Segment Open
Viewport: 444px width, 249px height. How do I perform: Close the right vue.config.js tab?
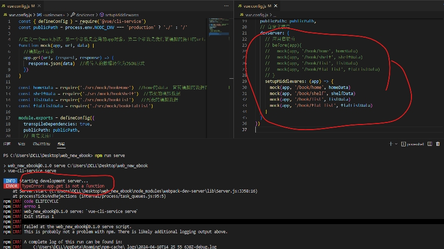[276, 5]
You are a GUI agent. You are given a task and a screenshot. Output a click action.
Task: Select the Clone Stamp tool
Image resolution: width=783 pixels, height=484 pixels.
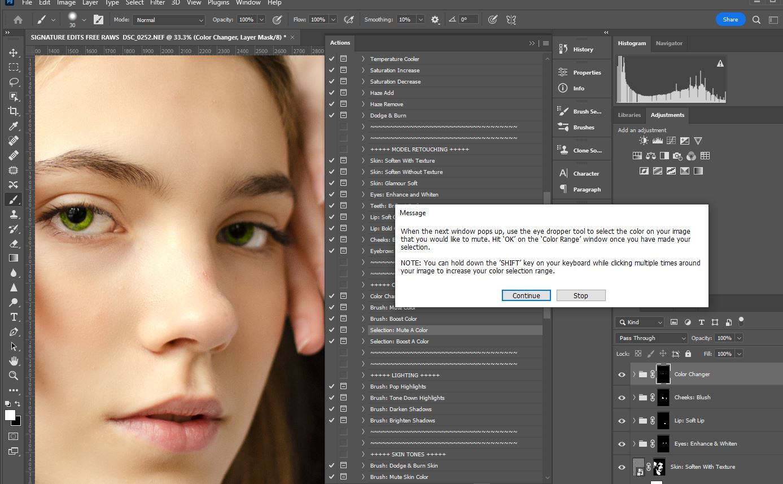tap(14, 214)
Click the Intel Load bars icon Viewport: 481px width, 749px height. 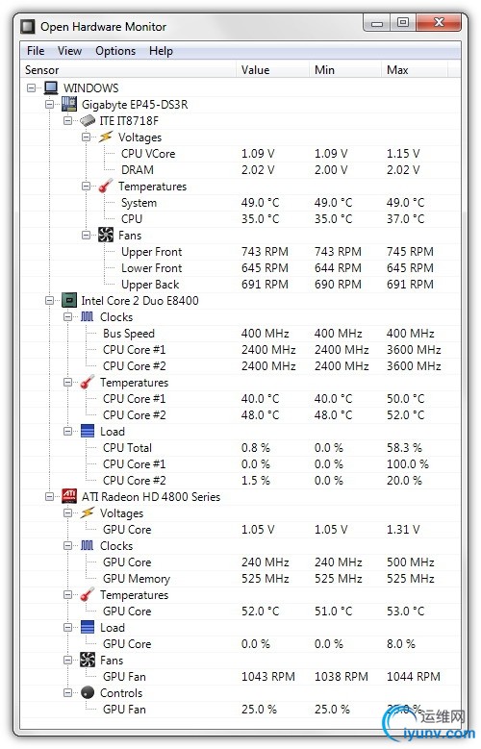[x=88, y=432]
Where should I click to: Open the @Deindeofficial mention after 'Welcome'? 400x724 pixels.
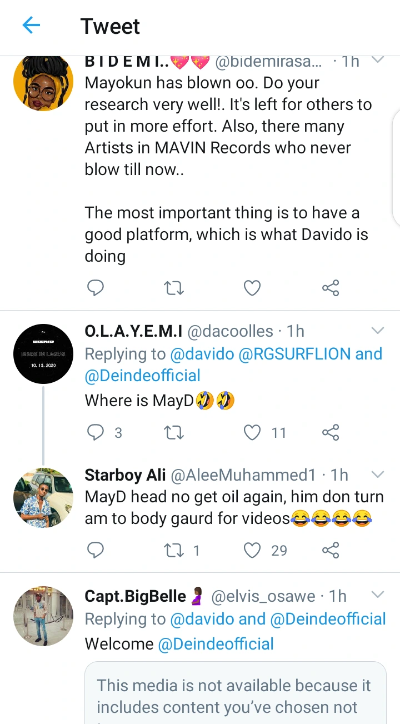click(x=216, y=644)
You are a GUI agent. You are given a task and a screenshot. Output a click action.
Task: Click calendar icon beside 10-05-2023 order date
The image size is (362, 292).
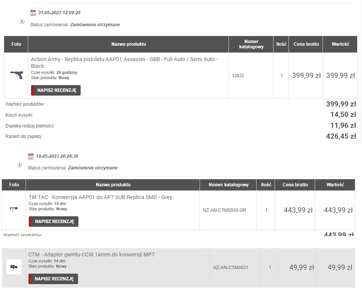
Segment Closed
Only the lines from the one that holds "Where should I" through the end of the records above should be printed again, exactly as they are. Leave out the pictures.

Where should I click to: Open the @Deindeofficial mention after 'Welcome'? 400x724 pixels.
click(x=216, y=644)
You are a GUI agent. You are given a task and a screenshot. Output a click action.
Task: Click calendar icon beside 10-05-2023 order date
The image size is (362, 292).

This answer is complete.